Description
Penulis: Dr. Siti Ameliyah, S.Ag., S.Pd.I., M.H.I, dkk
viii + 194.
15,5 x 23
Transformasi digital telah menciptakan lanskap ekonomi baru, di mana e-commerce menjadi salah satu pilar utama dalam aktivitas bisnis modern. Namun, di balik efisiensi dan kemudahan yang ditawarkan, terdapat persoalan-persoalan mendasar yang perlu dikritisi: mulai dari praktik persaingan usaha yang tidak sehat, monopoli platform digital, eksploitasi data konsumen, hingga marjinalisasi pelaku usaha kecil. Dalam konteks ini, urgensi untuk mengkaji ulang arah perkembangan ekonomi digital melalui lensa keadilan menjadi tidak terelakkan.

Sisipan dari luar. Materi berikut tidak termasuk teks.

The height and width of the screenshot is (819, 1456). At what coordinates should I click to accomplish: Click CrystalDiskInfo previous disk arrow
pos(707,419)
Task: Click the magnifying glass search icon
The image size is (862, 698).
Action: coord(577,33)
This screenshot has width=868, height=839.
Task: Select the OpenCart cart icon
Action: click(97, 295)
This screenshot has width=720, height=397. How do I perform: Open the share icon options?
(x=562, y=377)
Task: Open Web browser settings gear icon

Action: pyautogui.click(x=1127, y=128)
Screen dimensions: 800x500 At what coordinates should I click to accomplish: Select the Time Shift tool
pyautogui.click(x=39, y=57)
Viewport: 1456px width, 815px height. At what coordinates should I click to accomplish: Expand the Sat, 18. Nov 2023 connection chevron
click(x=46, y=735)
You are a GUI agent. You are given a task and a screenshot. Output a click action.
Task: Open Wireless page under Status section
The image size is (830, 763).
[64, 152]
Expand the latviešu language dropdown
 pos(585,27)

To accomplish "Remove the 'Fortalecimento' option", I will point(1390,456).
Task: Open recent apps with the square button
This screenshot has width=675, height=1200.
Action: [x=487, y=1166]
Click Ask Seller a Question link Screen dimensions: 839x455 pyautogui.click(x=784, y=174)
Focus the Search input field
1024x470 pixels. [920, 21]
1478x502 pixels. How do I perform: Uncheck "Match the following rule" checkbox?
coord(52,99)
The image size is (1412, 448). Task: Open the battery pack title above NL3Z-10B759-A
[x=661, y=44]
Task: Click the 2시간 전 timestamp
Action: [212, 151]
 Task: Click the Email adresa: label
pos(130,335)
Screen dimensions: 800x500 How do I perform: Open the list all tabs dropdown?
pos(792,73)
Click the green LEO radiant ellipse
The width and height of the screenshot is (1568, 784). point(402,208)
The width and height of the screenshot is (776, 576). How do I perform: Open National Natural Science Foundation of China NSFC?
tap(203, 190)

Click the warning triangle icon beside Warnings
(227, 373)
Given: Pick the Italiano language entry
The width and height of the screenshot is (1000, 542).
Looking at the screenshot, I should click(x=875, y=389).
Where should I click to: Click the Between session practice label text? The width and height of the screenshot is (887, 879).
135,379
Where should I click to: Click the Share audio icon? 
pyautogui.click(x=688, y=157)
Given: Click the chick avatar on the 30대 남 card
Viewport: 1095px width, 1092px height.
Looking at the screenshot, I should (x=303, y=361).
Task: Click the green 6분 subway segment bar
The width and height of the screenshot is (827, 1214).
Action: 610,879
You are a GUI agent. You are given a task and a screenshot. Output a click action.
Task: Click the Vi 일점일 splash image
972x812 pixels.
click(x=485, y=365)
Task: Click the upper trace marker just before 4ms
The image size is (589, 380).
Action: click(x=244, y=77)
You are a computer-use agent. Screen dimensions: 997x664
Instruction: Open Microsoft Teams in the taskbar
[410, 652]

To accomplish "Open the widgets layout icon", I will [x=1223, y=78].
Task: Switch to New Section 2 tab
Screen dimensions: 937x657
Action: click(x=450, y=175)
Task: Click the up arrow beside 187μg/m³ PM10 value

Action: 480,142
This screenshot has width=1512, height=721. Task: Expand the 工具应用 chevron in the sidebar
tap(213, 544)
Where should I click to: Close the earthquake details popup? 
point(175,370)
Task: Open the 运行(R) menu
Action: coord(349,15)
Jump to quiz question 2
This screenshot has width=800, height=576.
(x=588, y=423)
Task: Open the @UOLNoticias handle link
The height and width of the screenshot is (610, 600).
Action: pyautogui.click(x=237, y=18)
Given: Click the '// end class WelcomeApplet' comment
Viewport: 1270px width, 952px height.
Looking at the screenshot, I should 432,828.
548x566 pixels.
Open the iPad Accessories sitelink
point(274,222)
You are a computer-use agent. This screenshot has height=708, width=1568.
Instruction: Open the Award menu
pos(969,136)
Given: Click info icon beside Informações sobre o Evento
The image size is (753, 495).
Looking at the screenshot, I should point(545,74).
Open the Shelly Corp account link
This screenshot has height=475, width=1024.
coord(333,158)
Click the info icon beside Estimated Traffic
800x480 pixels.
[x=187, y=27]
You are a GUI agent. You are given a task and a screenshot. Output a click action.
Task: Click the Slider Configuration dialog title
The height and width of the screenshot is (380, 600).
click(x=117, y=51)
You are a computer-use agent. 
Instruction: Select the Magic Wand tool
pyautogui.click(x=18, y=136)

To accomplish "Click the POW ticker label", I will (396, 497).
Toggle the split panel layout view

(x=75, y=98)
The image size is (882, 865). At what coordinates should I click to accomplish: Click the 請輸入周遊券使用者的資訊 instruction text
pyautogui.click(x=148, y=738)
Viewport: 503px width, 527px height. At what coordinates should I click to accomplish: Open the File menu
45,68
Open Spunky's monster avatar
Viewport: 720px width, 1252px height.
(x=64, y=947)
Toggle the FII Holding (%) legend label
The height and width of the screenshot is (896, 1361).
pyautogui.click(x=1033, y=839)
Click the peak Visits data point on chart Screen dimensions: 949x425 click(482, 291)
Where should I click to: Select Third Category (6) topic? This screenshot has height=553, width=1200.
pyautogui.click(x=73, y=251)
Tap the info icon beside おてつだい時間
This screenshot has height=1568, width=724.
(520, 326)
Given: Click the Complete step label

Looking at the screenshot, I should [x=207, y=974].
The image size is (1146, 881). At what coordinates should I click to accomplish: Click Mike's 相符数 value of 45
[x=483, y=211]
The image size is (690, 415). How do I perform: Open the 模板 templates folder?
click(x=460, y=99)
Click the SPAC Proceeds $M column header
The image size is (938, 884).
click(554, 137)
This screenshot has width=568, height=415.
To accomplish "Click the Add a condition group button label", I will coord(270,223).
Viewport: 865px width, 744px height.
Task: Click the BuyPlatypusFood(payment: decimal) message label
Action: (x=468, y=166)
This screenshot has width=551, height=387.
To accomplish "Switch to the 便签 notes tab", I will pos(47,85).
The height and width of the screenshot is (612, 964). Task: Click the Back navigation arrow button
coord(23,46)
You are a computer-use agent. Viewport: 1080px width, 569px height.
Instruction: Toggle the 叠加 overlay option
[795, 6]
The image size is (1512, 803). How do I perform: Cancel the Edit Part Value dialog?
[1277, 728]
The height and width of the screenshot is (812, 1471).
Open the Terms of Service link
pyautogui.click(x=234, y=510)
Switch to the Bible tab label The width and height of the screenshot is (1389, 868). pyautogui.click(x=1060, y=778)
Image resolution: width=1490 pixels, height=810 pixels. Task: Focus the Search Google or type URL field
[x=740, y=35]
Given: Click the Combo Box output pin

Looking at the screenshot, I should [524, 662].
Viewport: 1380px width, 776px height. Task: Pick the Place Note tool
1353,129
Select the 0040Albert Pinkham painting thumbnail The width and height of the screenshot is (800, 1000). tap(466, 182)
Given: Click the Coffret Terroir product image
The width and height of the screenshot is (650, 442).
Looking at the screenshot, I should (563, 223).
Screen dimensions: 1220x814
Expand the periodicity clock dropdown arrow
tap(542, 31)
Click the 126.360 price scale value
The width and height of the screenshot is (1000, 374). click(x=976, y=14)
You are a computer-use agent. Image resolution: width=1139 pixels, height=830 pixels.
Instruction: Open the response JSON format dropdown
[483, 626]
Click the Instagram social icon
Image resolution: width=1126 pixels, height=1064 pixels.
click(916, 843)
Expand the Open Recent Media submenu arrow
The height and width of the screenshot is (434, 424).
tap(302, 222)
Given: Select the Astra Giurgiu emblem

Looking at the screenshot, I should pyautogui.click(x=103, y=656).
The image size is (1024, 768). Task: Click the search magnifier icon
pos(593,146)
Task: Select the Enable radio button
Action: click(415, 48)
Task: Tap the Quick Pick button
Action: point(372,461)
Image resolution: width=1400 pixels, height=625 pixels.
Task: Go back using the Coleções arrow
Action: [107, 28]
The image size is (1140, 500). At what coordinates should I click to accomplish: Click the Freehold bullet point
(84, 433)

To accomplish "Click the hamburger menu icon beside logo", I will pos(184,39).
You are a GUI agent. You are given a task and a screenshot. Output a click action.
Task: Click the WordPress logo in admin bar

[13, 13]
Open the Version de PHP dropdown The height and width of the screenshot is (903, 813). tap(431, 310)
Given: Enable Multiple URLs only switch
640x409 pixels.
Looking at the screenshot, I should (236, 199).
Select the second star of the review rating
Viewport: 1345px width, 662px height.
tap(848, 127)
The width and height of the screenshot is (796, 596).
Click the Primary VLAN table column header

Islam sebagai sistem hidup yang komprehensif memiliki perangkat nilai dan prinsip ekonomi yang mampu menjawab tantangan zaman termasuk dinamika e-commerce. Prinsip-prinsip seperti keadilan (al-‘adl), kemaslahatan (al-maslahah), kejujuran (ash-shidq), dan larangan atas praktik zalim seperti riba, gharar, dan tadlis, menjadi fondasi etis yang sangat relevan untuk ditawarkan sebagai alternatif terhadap paradigma kapitalisme digital yang kerap abai terhadap nilai-nilai kemanusiaan.